„Wer weiß, wo Rosenheim heute wäre?“
25 Jahre Starbulls Rosenheim: OVB blickt zurück auf Tränen, Triumphe und unvergessene Legenden
Heute vor einem Vierteljahrhundert ist Rosenheimer Sportgeschichte geschrieben worden: Die Starbulls Rosenheim wurden aus der Taufe gehoben. Kaum einer war in diesen 25 Jahren so nah dran am Rosenheimer Eishockeyclub wie die OVB-Sportredaktion.
Rosenheim – Ein Vierteljahrhundert ist eine lange Zeit. Wenn man an die Spitze der Fußball-Bundesliga blickt, dann mag man an dieser Aussage zwar deuteln, denn im Mai 2000 wurde der FC Bayern Meister vor Bayer Leverkusen. Schaut man sich das Klassement bei der kickenden Zunft aber weiter an, dann merkt man die vielen Jahre: 3. Hamburger SV, 4. 1860 München, 5. Kaiserslautern, 6. Hertha BSC, sogar die Spielvereinigung Unterhaching, Schalke 04, Hansa Rostock, der SSV Ulm, Arminia Bielefeld und der MSV Duisburg waren im Oberhaus.

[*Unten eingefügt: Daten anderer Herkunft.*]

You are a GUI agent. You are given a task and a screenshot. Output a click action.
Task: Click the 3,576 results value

Starbulls Rosenheim feiern 25. Geburtstag
Auch im Eishockey kam der Meister aus München, die Barons – mit einem jungen Thomas Greilinger – gibt es aber heute nicht mehr. Dafür war man in Rosenheim erstklassig, als Vierter der DEL-Abstiegsrunde landete man knapp hinter Schwenningen, aber noch vor den Eisbären Berlin. Dann aber folgte der Knall: Rosenheim stieg aus, die Verantwortlichen gaben die Lizenz an Iserlohn weiter – und an der Mangfall musste der am 23. Mai 2000 neu gegründete Verein ganz unten anfangen. Bezirksliga! Mit Hans-Jürgen Ziegler. Der langjährige OVB-Sportchef blickt gemeinsam mit Thomas Neumeier zurück auf ein Vierteljahrhundert Starbulls Rosenheim. Oder besser gesagt: Beide schwelgen in unzähligen Erinnerungen.

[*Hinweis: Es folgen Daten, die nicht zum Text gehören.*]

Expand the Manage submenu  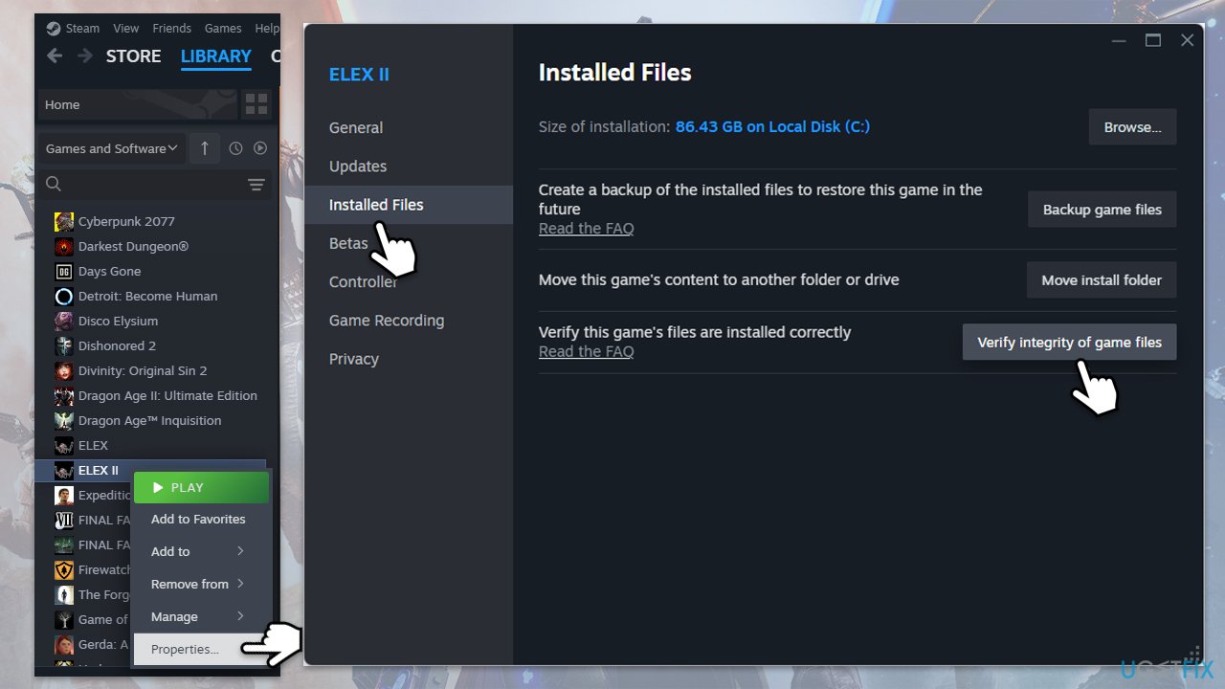pyautogui.click(x=198, y=616)
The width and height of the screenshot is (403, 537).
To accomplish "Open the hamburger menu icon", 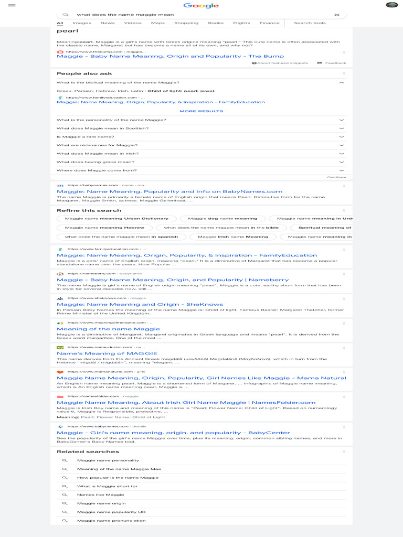I will [x=12, y=5].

Thomas Neumeier: Vor 25 Jahren ist es runtergegangen von der DEL in die Bezirksliga. Wie hast du das damals miterlebt?
Hans-Jürgen Ziegler: Es war im Endeffekt nicht das erste Mal, dass es so einen Rückzug gegeben hat. Das war ja schon 1992 so. Aber da ist es halt nicht ganz zurückgegangen. Was da so gravierend gewesen ist, ist, dass du in der Bezirksliga anfangen musstest. In der Zeit, in der das normale Eishockey losgegangen ist mit der Saisonvorbereitung Anfang August, hattest du das erste Spiel irgendwann im Oktober. Das werde ich auch nie vergessen. An was ich mich erinnern kann, ist, dass wahrscheinlich ohne Mondi Hilger und diese Alt-Internationalen, die sich zur Verfügung gestellt haben, das Eishockey vielleicht komplett am Boden zerstört gewesen wäre. Aber da sieht man, welche Leute zu einem stehen! Nicht nur ehemalige Spieler, sondern auch Sponsoren, die dabei geblieben sind. Die hätten auch sagen können: „Bezirksliga? Da steigen wir aus.“ Und das sind die, die jetzt auch noch dabei sind. Die haben damals schon mitgeholfen, das wieder aufzubauen. Das war natürlich schon irgendwie eine spannende Zeit! Auch, wenn dann plötzlich Bad Aibling vier Klassen höher spielt und dort Mannschaften wie Kaufbeuren oder auch München spielen.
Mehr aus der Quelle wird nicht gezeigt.